Monday, May 2, 2011

"I have been one aquainted with the night
I have walked out in the rain and back in the rain.
I have outwalked the furthest city light."
~Robert Frost

I have certainly outwalked the city lights in life. My home at night is deep in darkness - planted like a tiny seed in the black sky. I can watch, as we did last night, every drop of light fade slowly in the evening, until we were left with just the sky and stars. I could imagine the stars as tiny, far off yurts, glowing welcome to us through huge expanses of space, until there were too many and they became themselves again: the individual stars and the collections that make Orion, the bears, the lion, and those I still don't know.

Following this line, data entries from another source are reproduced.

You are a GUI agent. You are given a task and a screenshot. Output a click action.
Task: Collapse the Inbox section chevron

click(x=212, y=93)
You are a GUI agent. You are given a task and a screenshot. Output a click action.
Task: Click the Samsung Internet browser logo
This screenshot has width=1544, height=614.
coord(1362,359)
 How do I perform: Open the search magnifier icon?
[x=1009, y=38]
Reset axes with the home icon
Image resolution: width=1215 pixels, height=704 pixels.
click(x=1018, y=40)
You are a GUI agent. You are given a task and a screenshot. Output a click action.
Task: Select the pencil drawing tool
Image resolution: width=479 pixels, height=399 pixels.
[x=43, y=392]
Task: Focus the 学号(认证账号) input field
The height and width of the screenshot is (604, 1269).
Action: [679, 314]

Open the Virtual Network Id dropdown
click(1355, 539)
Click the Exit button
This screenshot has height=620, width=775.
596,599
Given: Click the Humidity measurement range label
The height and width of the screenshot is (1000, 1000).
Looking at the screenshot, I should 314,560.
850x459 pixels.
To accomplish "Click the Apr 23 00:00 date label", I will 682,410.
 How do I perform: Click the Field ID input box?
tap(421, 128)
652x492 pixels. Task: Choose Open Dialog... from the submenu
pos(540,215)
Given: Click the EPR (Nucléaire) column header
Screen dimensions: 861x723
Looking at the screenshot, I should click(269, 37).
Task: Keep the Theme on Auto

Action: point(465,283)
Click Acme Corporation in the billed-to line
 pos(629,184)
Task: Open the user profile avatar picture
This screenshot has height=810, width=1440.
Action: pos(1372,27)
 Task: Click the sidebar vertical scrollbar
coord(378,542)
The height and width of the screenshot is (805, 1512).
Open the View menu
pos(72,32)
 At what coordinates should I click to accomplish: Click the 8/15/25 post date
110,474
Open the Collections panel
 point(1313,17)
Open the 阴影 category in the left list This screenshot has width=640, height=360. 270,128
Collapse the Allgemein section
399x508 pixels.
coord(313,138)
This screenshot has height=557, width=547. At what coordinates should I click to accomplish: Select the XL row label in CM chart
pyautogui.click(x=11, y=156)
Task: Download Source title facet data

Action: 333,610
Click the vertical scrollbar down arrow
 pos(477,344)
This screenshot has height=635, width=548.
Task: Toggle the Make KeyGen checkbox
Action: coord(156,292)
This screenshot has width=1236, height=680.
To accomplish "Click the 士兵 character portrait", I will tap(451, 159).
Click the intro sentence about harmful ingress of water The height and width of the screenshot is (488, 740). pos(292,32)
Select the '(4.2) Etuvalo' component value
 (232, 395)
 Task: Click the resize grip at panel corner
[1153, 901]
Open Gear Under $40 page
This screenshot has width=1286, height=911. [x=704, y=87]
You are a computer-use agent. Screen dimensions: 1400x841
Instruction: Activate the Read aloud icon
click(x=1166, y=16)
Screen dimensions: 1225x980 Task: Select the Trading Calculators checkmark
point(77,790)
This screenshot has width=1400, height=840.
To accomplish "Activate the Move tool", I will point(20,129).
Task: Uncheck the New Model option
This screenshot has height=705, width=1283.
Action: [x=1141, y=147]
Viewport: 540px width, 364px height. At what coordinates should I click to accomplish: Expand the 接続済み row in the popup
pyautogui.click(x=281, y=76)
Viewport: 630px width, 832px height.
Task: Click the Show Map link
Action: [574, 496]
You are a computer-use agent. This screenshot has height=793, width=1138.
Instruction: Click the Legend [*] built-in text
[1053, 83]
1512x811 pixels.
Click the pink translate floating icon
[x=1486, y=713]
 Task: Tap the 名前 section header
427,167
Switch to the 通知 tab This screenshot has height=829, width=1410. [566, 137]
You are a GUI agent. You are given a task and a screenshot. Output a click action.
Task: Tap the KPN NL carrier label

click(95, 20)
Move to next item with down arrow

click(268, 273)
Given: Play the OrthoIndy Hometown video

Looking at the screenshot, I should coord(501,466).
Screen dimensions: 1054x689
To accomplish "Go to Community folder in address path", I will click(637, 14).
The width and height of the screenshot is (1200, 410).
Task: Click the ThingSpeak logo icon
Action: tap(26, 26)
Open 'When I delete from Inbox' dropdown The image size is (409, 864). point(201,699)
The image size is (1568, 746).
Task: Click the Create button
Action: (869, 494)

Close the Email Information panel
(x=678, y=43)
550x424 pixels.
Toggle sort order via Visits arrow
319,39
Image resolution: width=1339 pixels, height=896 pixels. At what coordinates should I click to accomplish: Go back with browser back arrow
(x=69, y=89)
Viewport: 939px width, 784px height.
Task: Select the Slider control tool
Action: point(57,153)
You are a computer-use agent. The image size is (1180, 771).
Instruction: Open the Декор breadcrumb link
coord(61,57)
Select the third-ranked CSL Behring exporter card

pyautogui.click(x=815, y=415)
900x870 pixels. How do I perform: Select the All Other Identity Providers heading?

The night is friendlier in the darkness of the woods. Friendlier outside the lights of the city. In our apartment I felt need to keep the night out, to fill our rooms with lights and sound, but out here, there are nights we use no lights at all - the darkness is softer, and we can wrap ourselves in it, and belong there, with the calling birds, the coyotes, and the peeping frogs who chorus up from the stream.

I have become so much aquainted with the night - watching the moon wax and wane above the yurt, watching the stars switch places on the sky. But the aquaintance doesn't keep away all fear - walking alone down the road in cloudy darkness is a lonely path and the rustling of last year's beech leaves, dead on the branch, becomes an unfriendly sound. Strange the difference stars make when walking out at night.